*** PROVIDED RECORDS ***
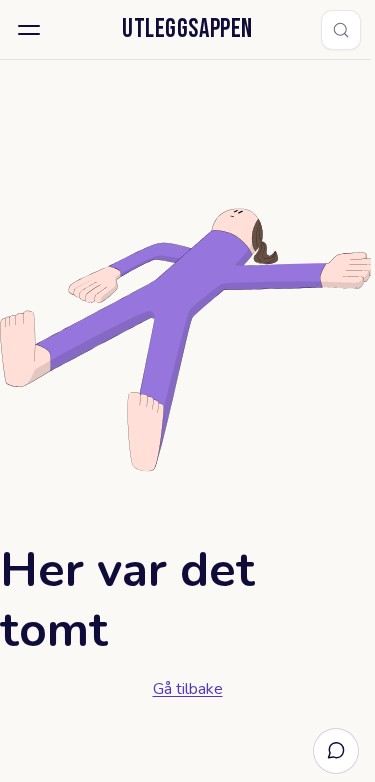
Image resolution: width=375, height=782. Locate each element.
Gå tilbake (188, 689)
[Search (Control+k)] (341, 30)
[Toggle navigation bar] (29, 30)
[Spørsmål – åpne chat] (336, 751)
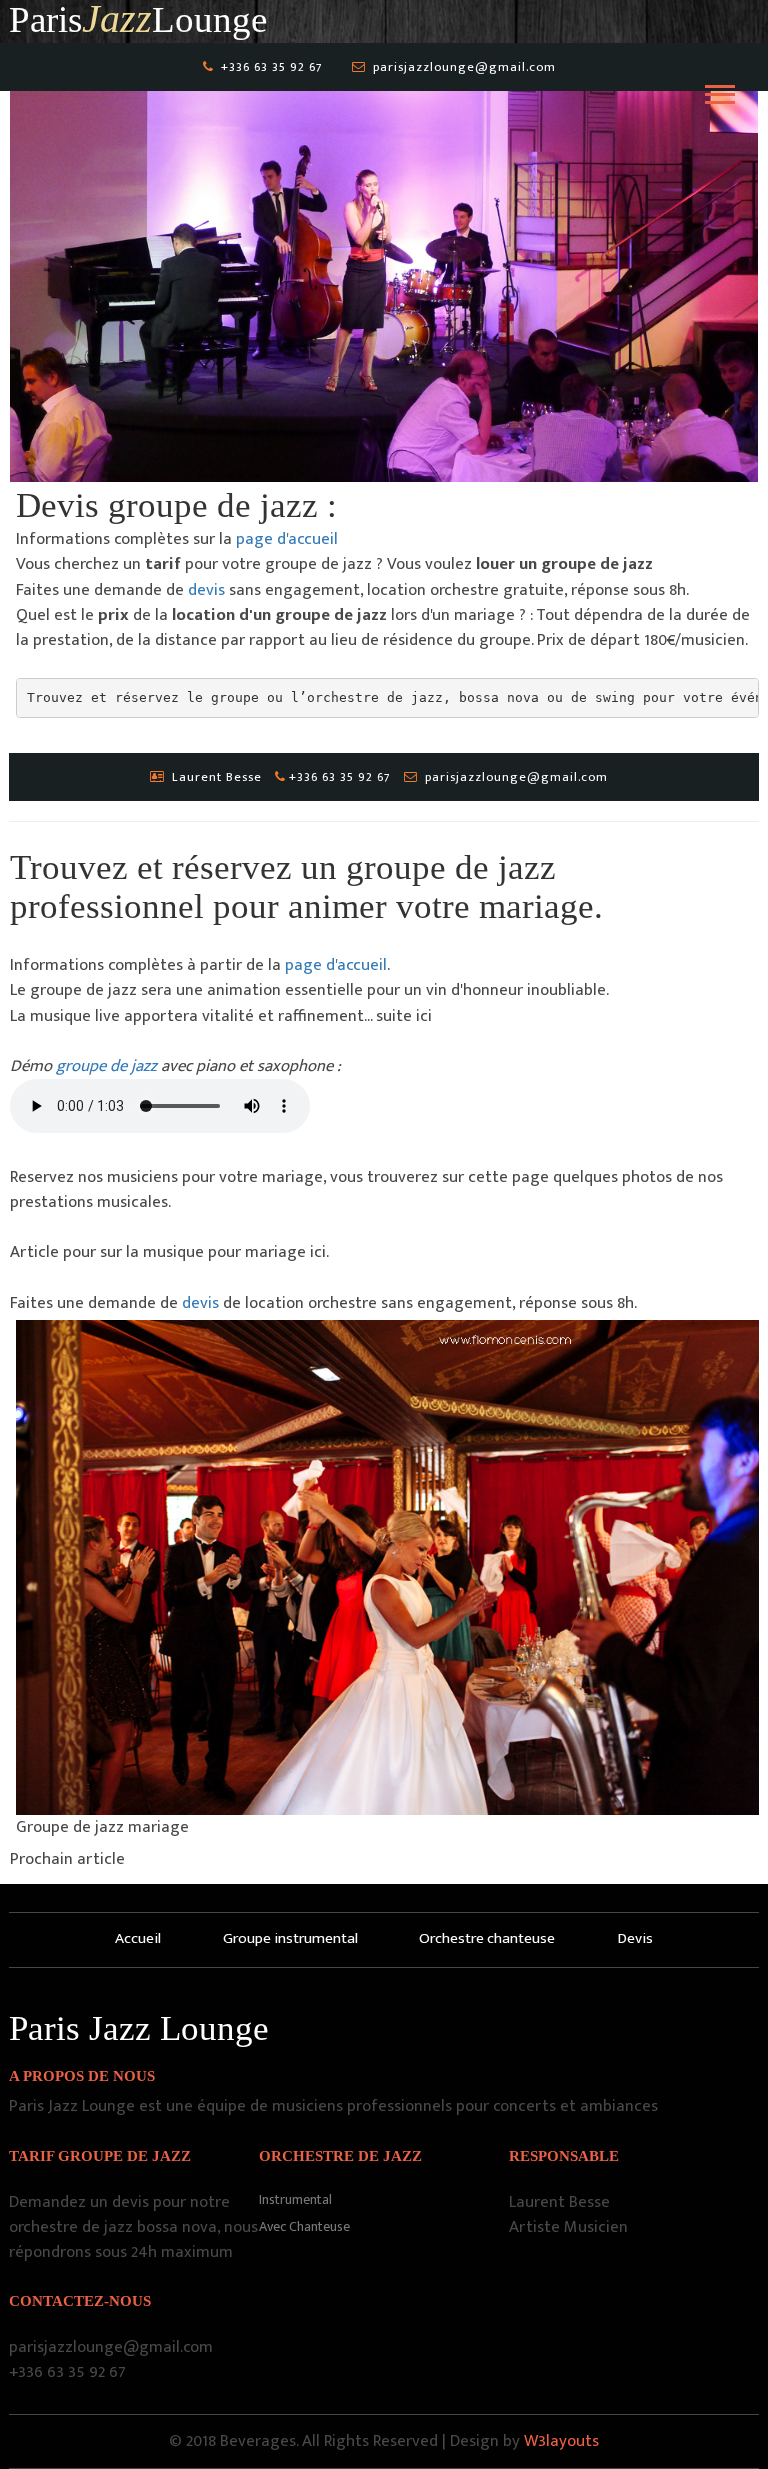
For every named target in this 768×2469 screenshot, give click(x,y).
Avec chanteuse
*** End of PROVIDED RECORDS ***
*** PROVIDED RECORDS ***
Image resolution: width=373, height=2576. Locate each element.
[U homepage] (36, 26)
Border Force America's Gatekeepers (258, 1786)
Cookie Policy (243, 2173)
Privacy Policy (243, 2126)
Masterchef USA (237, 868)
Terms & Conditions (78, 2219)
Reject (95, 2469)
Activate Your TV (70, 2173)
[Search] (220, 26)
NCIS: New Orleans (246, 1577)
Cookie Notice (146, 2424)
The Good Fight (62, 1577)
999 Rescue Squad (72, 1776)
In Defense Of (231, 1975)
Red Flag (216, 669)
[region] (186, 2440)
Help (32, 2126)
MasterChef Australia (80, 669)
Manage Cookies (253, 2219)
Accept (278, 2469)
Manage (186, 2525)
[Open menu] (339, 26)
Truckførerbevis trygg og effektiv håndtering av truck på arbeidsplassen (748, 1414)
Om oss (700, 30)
*** End of PROVIDED RECORDS ***
*** PROVIDED RECORDS ***
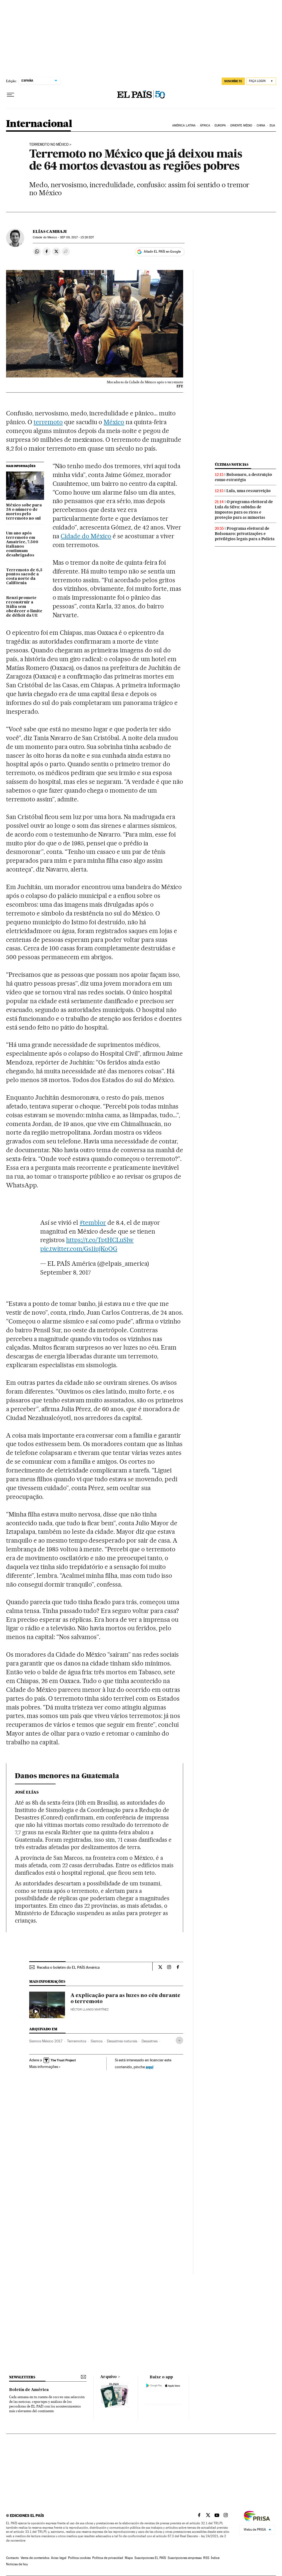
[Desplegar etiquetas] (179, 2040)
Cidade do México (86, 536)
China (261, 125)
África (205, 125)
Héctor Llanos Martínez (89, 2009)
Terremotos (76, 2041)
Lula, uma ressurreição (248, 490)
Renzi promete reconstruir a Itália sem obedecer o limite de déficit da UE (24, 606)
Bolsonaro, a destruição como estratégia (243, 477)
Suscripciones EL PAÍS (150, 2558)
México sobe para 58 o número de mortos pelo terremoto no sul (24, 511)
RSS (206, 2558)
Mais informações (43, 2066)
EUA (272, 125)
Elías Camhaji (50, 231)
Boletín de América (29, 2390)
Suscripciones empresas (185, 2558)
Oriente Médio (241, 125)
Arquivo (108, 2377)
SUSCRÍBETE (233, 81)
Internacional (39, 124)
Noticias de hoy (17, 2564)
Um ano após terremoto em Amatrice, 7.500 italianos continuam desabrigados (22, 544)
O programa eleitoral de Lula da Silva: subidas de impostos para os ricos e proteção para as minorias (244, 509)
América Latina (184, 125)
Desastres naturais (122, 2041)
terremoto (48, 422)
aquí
*** End of PROVIDED RECORDS ***
THE PROBLEM – Using the listing above, reproduce word for word every line from the one containing "Image resolution: width=375, height=782." through the one containing "Avec chanteuse". Pictures must be left out.

COMPLETED EXERCISE –
Image resolution: width=375, height=782. Locate each element.
Gå tilbake (188, 689)
[Search (Control+k)] (341, 30)
[Toggle navigation bar] (29, 30)
[Spørsmål – åpne chat] (336, 751)
For every named target in this 768×2469 screenshot, give click(x,y).
Avec chanteuse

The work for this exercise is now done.